In a statement, Digimarc said its new The Digimarc Validate service allows users to include property identification in metadata. The company said this means that when copyrighted material is part of a generative AI training dataset, users can point to the digital watermark containing intellectual property information.

For example, an image with Digimarc Validate adds a machine-readable © symbol and includes copyright owner information. The company said Digimarc Validate is powered by its digital watermark detection software, called SAFE, or secure, accurate, fair and efficient, which AI companies must adhere to if they want to prevent copyrighted material from being leaked. author with symbol Digimarc Validate to achieve training datasets.

“Generative AI has changed the rules, and once digital assets are distributed or published, the ability to protect these valuable assets disappears,” said Riley McCormack, president and CEO of Digimarc.

Digimarc said that much of the content of the datasets retrieved for AI training “is copyrighted; it is simply not numerically identified as such. This allows generative AI models to identify which data is protected before the model ingests it for training.

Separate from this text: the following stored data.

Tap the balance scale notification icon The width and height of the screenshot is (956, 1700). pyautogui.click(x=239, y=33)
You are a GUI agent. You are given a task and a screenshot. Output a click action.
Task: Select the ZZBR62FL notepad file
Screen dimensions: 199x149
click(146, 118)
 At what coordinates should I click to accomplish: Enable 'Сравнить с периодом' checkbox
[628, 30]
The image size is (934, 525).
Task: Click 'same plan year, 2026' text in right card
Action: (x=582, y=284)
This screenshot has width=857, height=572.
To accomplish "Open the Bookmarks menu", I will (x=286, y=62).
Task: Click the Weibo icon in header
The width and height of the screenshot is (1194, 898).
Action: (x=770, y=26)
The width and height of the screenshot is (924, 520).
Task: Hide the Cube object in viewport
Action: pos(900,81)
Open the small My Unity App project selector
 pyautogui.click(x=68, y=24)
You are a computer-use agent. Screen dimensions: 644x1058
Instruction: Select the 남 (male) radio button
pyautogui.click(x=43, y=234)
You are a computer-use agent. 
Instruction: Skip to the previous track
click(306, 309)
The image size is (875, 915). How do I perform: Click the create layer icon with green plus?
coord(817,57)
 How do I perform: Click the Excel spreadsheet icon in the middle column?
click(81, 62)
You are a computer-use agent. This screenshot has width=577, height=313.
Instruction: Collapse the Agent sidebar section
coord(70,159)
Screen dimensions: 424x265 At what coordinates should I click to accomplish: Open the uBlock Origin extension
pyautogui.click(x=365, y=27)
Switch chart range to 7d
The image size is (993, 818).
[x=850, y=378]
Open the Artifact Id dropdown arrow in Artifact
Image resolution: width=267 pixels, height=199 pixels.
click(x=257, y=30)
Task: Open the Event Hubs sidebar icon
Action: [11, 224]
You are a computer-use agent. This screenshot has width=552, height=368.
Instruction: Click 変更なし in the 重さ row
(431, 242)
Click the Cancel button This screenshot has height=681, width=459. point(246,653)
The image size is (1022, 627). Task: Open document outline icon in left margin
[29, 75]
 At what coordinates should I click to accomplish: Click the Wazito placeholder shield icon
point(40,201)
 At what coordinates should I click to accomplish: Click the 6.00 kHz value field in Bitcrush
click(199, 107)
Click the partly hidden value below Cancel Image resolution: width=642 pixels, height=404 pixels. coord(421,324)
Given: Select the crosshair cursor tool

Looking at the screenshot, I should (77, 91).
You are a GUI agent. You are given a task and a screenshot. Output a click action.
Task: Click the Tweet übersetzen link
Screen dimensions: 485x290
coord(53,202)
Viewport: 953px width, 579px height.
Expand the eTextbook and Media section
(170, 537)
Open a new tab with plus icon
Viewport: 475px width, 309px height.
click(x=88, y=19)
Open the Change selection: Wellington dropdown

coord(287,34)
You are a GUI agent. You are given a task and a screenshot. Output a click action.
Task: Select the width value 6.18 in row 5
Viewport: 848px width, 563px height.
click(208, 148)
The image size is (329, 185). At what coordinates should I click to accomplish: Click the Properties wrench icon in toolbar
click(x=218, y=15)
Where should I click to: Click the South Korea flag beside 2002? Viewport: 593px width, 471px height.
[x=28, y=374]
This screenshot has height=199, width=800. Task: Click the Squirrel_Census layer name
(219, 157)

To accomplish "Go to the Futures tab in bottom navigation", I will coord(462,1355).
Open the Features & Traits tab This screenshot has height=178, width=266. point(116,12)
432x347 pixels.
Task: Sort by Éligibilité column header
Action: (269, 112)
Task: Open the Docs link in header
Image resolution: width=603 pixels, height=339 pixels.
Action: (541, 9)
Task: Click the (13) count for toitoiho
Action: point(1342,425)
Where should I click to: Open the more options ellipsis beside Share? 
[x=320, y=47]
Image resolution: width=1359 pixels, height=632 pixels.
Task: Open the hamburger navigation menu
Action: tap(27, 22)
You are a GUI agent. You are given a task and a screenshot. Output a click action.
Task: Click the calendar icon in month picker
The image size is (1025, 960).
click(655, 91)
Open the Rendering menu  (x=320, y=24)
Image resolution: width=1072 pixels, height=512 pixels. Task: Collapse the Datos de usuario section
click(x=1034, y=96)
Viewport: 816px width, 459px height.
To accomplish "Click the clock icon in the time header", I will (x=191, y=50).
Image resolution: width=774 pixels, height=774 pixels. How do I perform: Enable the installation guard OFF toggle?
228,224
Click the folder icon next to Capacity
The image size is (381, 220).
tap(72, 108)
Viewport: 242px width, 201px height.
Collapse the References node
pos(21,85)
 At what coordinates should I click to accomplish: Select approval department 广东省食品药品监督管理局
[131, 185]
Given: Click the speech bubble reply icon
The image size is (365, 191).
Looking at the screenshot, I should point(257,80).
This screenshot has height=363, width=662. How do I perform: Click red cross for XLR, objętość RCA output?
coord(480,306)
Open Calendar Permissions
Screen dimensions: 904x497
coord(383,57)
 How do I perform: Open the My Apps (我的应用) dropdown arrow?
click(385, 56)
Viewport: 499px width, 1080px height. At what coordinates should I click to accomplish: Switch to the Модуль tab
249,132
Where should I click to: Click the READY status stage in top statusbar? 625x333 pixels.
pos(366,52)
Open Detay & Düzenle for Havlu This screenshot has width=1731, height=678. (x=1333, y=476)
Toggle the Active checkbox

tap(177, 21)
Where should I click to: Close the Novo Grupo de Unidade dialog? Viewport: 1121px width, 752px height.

Noting copyright ownership in content metadata sounds good on paper, but it will only work if AI developers actively avoid copyrighted material when training models. So far, AI companies have not promised that they will stay away from copyrighted material in training datasets. However, having a digital trail of copyrights could allow creators to report if AI developers are intentionally infringing protections.

Some AI companies, like Adobe, have said they only use licensed data for training purposes. OpenAI announced that websites can block its crawler from using this data for training.

Meanwhile, Microsoft said it would face legal action if commercial customers using its Copilot products were sued for copyright infringement.

Some of the first lawsuits against developers of generative AI models focus on the thorny issue of copyright infringement. Comedian Sarah Silverman and authors Christopher Golden and Richard Kadrey sued OpenAI and Meta for allegedly using their books to train GPT-4 and Llama 2. Three artists filed a lawsuit against Stable Diffusion, Midjourney and the website ‘art DeviantArt for allegedly violating their copyrights.

To help determine how best to approach AI and copyright issues, the U.S. Copyright Office opened a public comment period on August 30 to understand people’s concerns.

While the White House has secured commitments from AI companies to develop watermarks, the purpose of these watermarks is to identify AI-generated content.

“The risk content owners face if they fail to add an identifier to digital assets before distribution or publication goes beyond simple misuse and theft,” said Ken Sickles, director of Digimarc products. “In the future, your digital assets will make e-commerce transactions more reliable, email more secure, and social media a safer place. »

Digimarc Validate is available for commercial use, starting at $399 per month. Enterprise customers can work with the company for pricing options.